The Islamic Republic of Pakistan is a culturally and linguistically diverse South Asian country bordered by Afghanistan and Iran to the north and west, China to the northeast, India to the east and the Arabian Sea to the south. The Muslim-majority country was established in its present form after the partition of India and Pakistan by the former British India in 1947 and Bangladesh in 1971 in what is now East Pakistan.
Today, Pakistan has more youth than at any point in its history, and has the largest youth population in the world, with 64% of Pakistanis now under 30 years of age. World by the middle of the century with about 32 million. Currently, Pakistan, the world’s sixth most populous country with a population of 212 million, has one of the highest population growth rates in the world outside of Africa. Although the rate is now declining to about 22%, the country’s population is expected to reach 403 million by 2050 (United Nations Median Range Projection).
Failure to integrate the country’s young forces into the education system and the labor market could turn population growth into what the Washington Post called a “catastrophe of change”: putting devastating pressure on the water and sanitation system. Transforming health and education services, and leaving millions unemployed. If Pakistan succeeds in educating and imparting skills to this growing youth population, it can reap the immense benefits of youth which can help in promoting economic development and modernization of the country.
Such fears are unfounded given the deteriorating state of Pakistan’s education system and the already rising youth unemployment rate. According to the Global Youth Development Index, published by the Commonwealth, a measure that uses citizen participation, education, employment and opportunities, health and well-being, and political participation to measure youth development. Pakistan ranks only 154th out of 183 countries, behind all sub-Saharan African countries like Sierra Leone or Ethiopia.
Perhaps most surprisingly, Pakistan has the second highest number of out-of-school children in the world after Nigeria: about 22.7 million Pakistani children between the ages of five and 16.44%. Did not participate in education in 2017. As shown in the table. Below, the rate increases significantly as children ascend the educational ladder.
This situation is increasing gender and socio-economic inequality.
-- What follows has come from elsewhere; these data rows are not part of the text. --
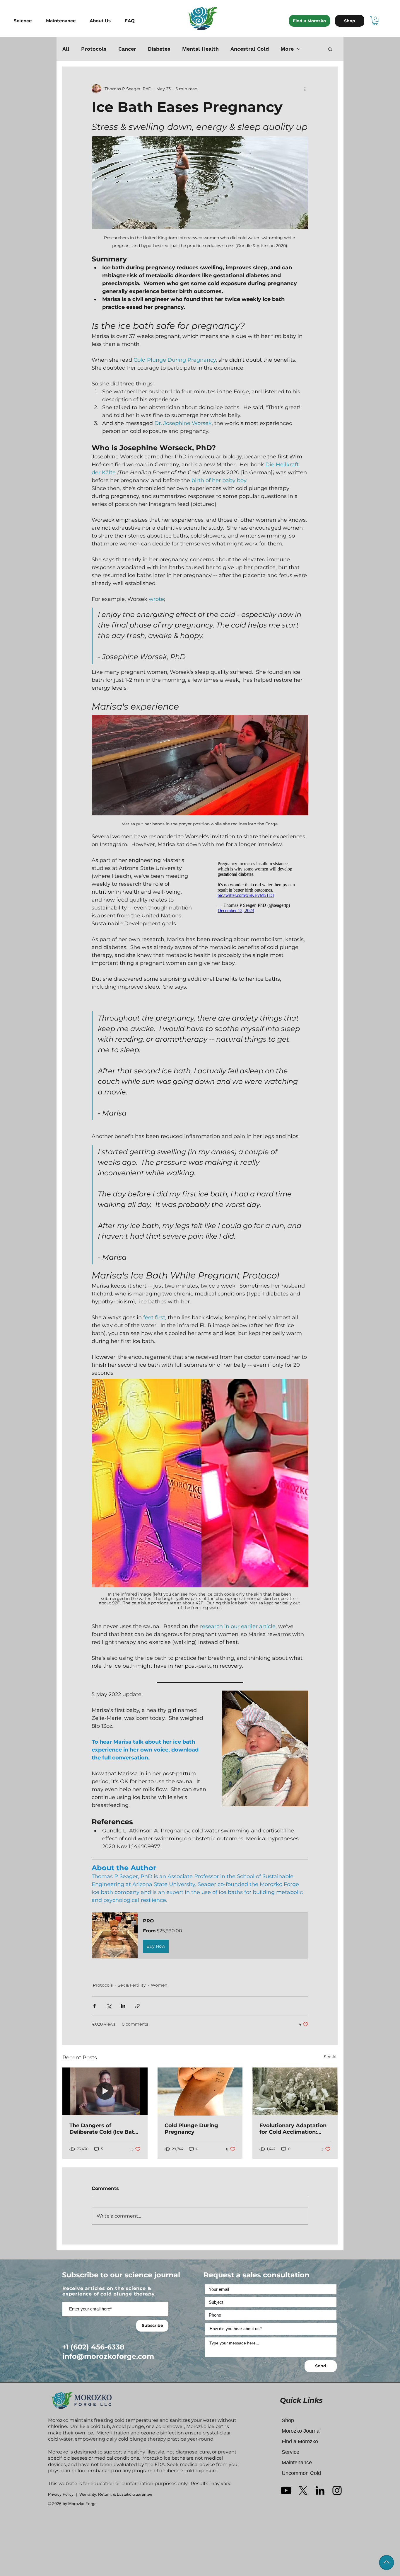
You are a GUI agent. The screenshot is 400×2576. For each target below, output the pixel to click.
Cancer (127, 49)
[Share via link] (137, 2006)
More (287, 49)
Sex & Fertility (132, 1985)
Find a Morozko (300, 2441)
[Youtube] (286, 2490)
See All (331, 2056)
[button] (27, 21)
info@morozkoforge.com (108, 2356)
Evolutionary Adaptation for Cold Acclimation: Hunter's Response (293, 2128)
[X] (303, 2490)
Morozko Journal (301, 2431)
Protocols (94, 49)
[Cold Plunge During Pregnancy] (200, 2091)
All (65, 49)
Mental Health (200, 49)
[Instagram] (337, 2490)
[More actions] (304, 88)
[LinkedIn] (320, 2490)
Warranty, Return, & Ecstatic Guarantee (115, 2494)
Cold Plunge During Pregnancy (191, 2128)
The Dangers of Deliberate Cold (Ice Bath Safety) (103, 2128)
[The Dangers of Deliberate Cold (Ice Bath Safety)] (105, 2091)
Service (290, 2452)
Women (159, 1985)
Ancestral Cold (249, 49)
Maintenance (297, 2463)
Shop (288, 2420)
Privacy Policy (60, 2494)
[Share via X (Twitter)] (109, 2006)
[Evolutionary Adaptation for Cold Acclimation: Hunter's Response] (295, 2091)
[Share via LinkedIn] (123, 2006)
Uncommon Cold (301, 2473)
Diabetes (159, 49)
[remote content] (257, 887)
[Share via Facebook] (94, 2006)
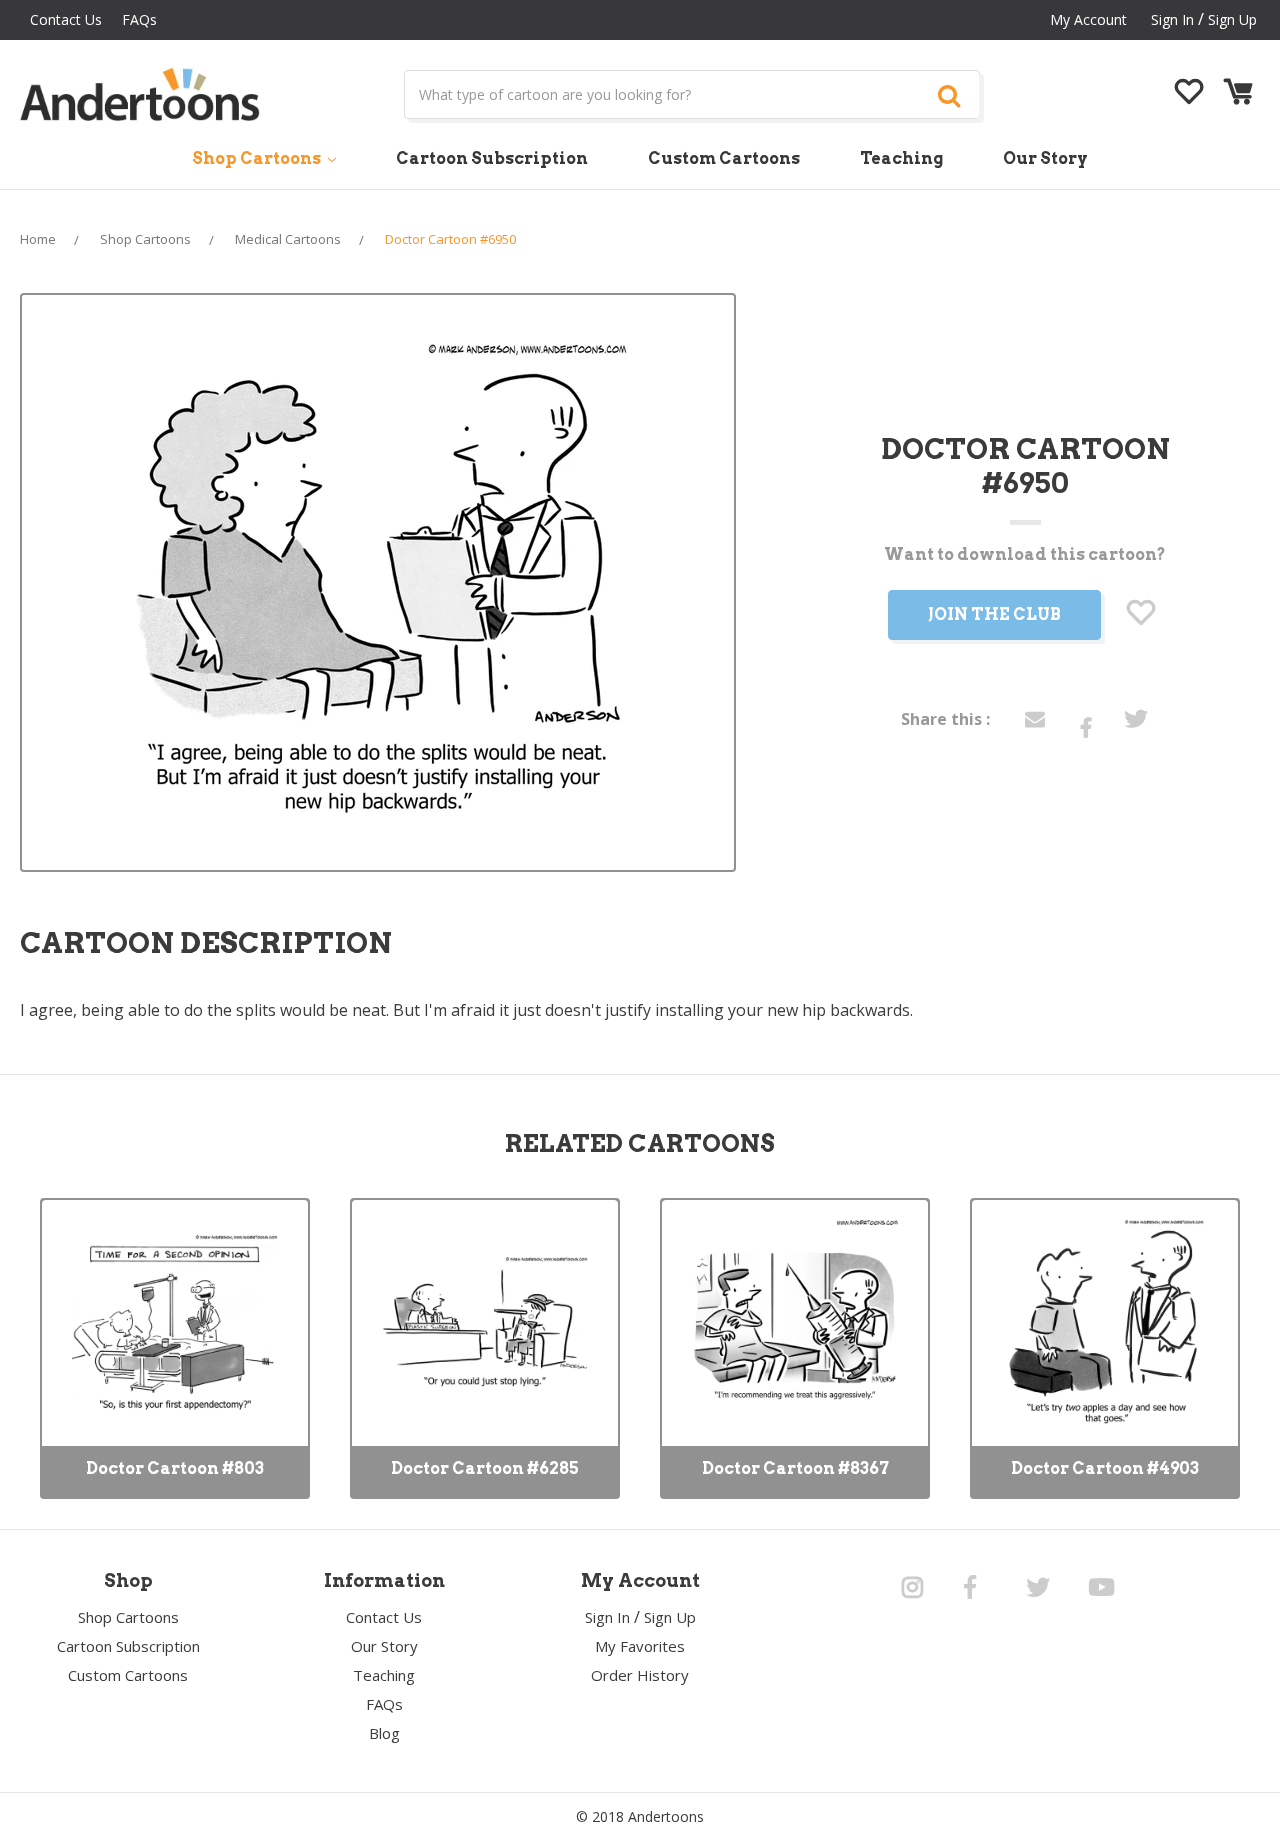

At every stage of education, there is a huge gender gap in boys compared to boys. According to Human Rights Watch, 32% of girls of primary school age are out of school, compared to 21% of boys. Up to the sixth grade, only 41% girls participate in education while 51% boys. And by the ninth grade, only 13% of young women go to school.
There are many reasons for these gender differences. These include safety concerns, especially in rural areas where students have to walk, and the rape of underage girls is sadly uncommon, as well as child marriage and a culture that has historically rejuvenated young people. What has affected women? Education is given a low status. Poverty also plays an important role. Families, especially in rural areas, often cannot afford the education costs. Here again, the results are disastrous, especially for girls, who are often placed at home to cook and do housework so that both parents can work to support the family.
It is important to understand that Pakistan has huge socio-economic disparities not only between rural and urban areas but also among the diverse provinces of the country. These differences have a profound effect on academic outcomes, including access to education and broad differences in overall academic achievement. Although the literacy rate in cities like Lahore, Islamabad and Karachi is close to 75%, for example, it could drop to 9% in the “tribal areas” of Balochistan, Pakistan’s largest and poorest province. While in 2018 in Punjab 65% of fifth grade students were able to read English sentences, in Balochistan only 34% of fifth grade students were able to do so. The percentage of out-of-school children in a large province with a small population spread over a large area – a fact that means there is no school within walking distance for many students – is 70% dangerous. In contrast, only 12% of children in the urban and affluent Islamabad Capital Territory are out of school.
There are many problems in Pakistani education. These include dysfunctional and dilapidated school facilities that lack sanitation or electricity, incompetence of teaching staff, widespread corruption, and tens of thousands of “ghost teachers” who lose public salaries by not attending work. Are Although most of these problems are worse at the elementary level, where most Pakistani students are enrolled, they affect the entire education system and enrollment rates are low at every level. The overall enrollment rate (GER) in secondary education is as low as 43%, which is a very low percentage by world standards before it dropped to 9% at the third level. To put these rates in a regional perspective, the secondary GER is 73% in both India and Bangladesh, and up to 98% in Sri Lanka (UNESCO data).